Nel gennaio 2021, la Corte ha annullato la condanna, citando gravi vizi procedurali, tra cui la mancanza di rappresentanza legale durante il processo originale. Tuttavia, l'Alta Corte ha ordinato un nuovo processo, in cui Sharif-Aminu avrebbe dovuto affrontare la stessa pena di morte prevista dalla legge sulla blasfemia. Dopo che una Corte d'Appello ha confermato la decisione di ripetere il processo nel 2022, Yahaya Sharif-Aminu ha presentato ricorso alla Corte Suprema della Nigeria.
Sharif-Aminu è rimasto in carcere per oltre cinque anni e attualmente è in attesa di una sentenza della Corte Suprema. Nel suo ricorso, Sharif-Aminu chiede ora alla Corte non solo di liberarlo, ma anche di dichiarare incostituzionale la legge dello Stato di Kano che prevede la pena di morte per blasfemia, sostenendo che essa viola la Costituzione della Nigeria e gli impegni internazionali a tutela della libertà di religione e di espressione.
Leggi sulla blasfemia in Nigeria
Le leggi sulla blasfemia della Nigeria, applicate in particolare nella regione settentrionale del Paese, prevedono pene severe, compresa la pena di morte.

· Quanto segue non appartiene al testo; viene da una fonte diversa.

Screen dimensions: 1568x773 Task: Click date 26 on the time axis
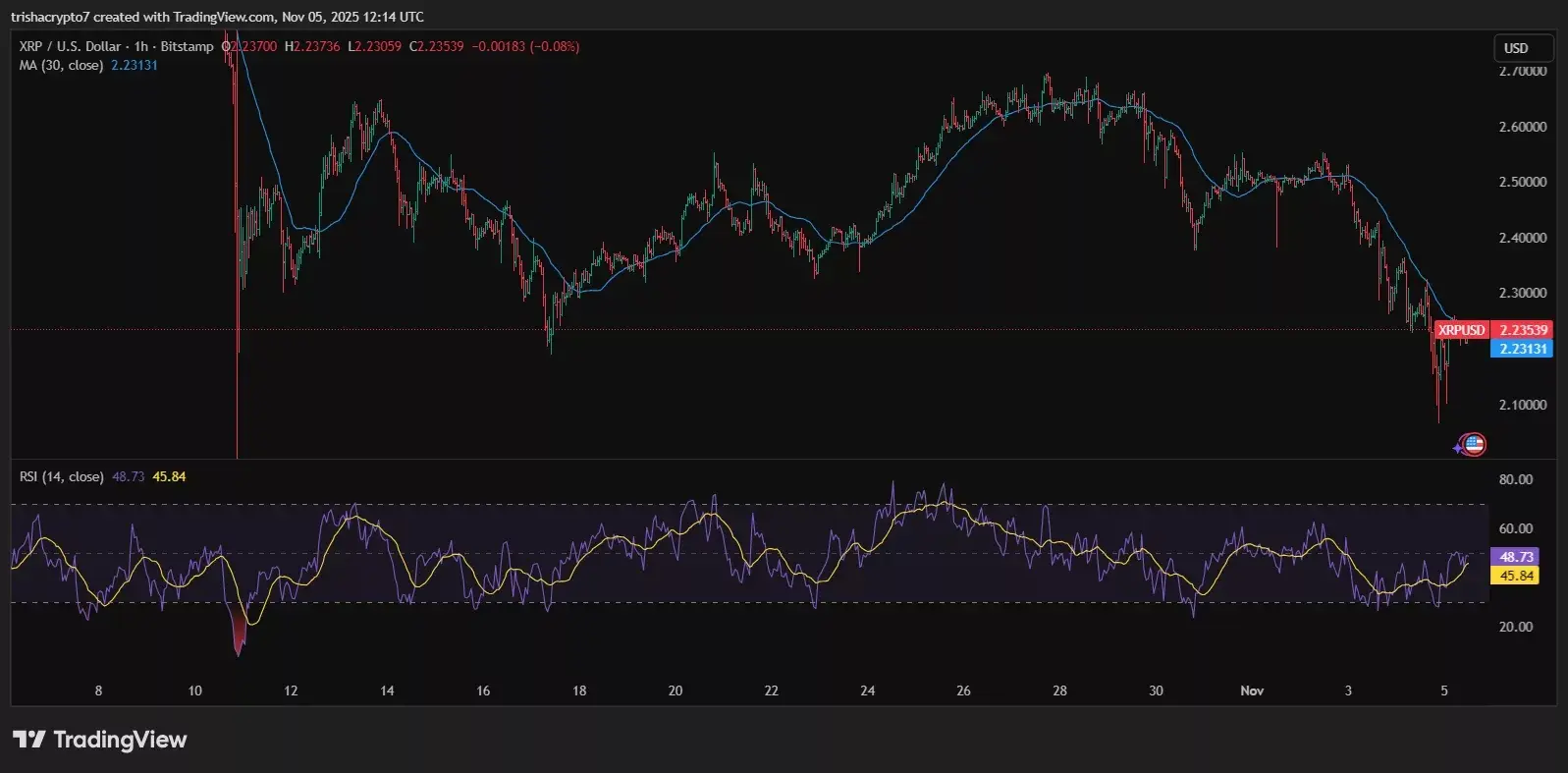tap(963, 690)
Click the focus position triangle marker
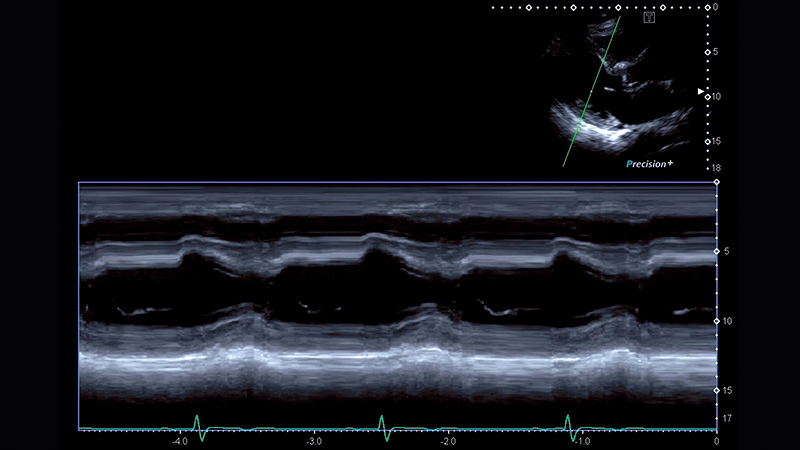 coord(701,92)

Le organizzazioni internazionali per i diritti umani hanno ripetutamente chiesto la loro abrogazione. Il caso di Yahaya dinanzi alla Corte Suprema evidenzia l'urgente necessità di una riforma per proteggere la libertà di religione e di credo.
Il ricorso presentato da Yahaya alla Corte Suprema potrebbe portare all'abolizione delle severe leggi sulla blasfemia basate sulla Sharia nel nord della Nigeria, consentendo così ai cristiani convertiti, ai musulmani appartenenti a minoranze e ad altri gruppi di avere maggiori possibilità di parlare liberamente della propria fede e di essere protetti dalla violenza, spesso letale, che accompagna le accuse di blasfemia.

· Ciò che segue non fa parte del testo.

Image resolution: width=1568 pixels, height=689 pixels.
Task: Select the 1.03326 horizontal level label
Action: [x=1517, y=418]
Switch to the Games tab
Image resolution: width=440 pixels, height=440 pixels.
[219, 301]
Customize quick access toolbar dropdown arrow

Il Parlamento Europeo ha già chiesto due volte il rilascio di Yahaya, adottando una risoluzione d'urgenza sul suo caso. È raro che il Parlamento Europeo sollevi due volte lo stesso caso, il che dimostra la gravità e l'importanza della situazione in cui si trova Yahaya. Anche il Gruppo di Lavoro delle Nazioni Unite sulla Detenzione Arbitraria ha stabilito che la detenzione di Yahaya vìola i diritti umani riconosciuti a livello internazionale. All'inizio di quest'anno, la Corte regionale dell'Africa occidentale, la Corte ECOWAS, ha dichiaratoto che le leggi della Nigeria sulla blasfemia vìolano il diritto internazionale e la Carta africana, chiedendo l'abrogazione delle leggi sulla blasfemia. La Corte ECOWAS ha basato la sua decisione in gran parte sul caso di Yahaya Sharif-Aminu.